Migra a Roma il Musée d’Orsay
Van Gogh, Renoir, Manet: oltre 60 capolavori dell’istituzione parigina approdano nella capitale - LE FOTO
Quando, nel 1987, si entrò al Musée d’Orsay di Parigi, inaugurato l’anno precedente da François Mitterrand, la reazione fu doppia: bocca aperta per lo stupore, mente che fatica a capirci qualcosa. Nei 100 metri e più della gran navata si apriva uno spazio fantastico, un Salon tutto torri e mura in pietra calcarea color arancione chiaro. Poteva sembrare di percorrere una specie di canyon, oppure di camminare al centro di un tempio di difficile identificazione: sarà egizio? O déco? Quadri e sculture se ne stavano in quel paesaggio architettonico aperto, e restava a te la scelta di quali accostare, la scoperta del più bello. Nessun percorso obbligato, un’immensa libertà di sguardo: le opere si potevano scorgere anche dall’alto di passerelle e scale, da lontano, mescolandole a colpo d’occhio alle centinaia di spettatori che le osservavano. Ecco le folle che amano l’arte: sapevi che esistevano ma ora, per la prima volta, le vedevi. Da metabolizzare, però che spettacolo.

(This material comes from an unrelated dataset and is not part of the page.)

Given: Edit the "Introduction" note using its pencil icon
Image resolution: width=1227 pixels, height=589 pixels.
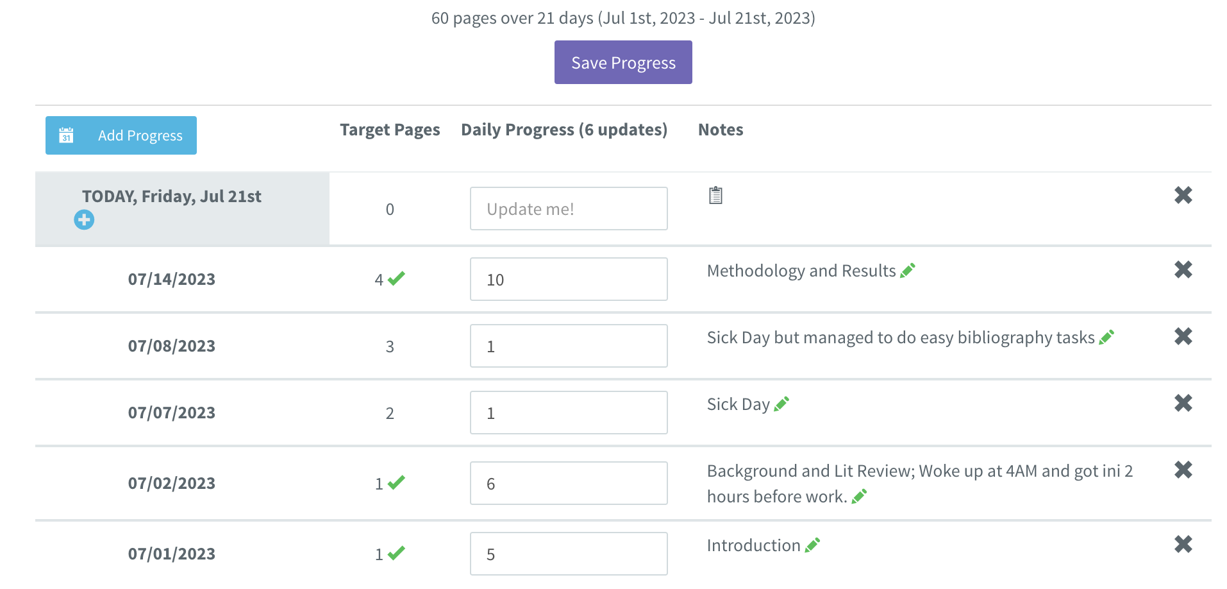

Allieva di Carlo Scarpa, un genio in fatto di allestimenti museali, Gae Aulenti (è lei l’architetta, milanese d’elezione, scomparsa nel 2012, che vinse il concorso per il restyling interno) ci sapeva fare. Il suo talento l’avrebbe dimostrato anche per il Museo d’arte catalana di Barcellona, per Palazzo Grassi a Venezia, per il Centre Pompidou a Parigi.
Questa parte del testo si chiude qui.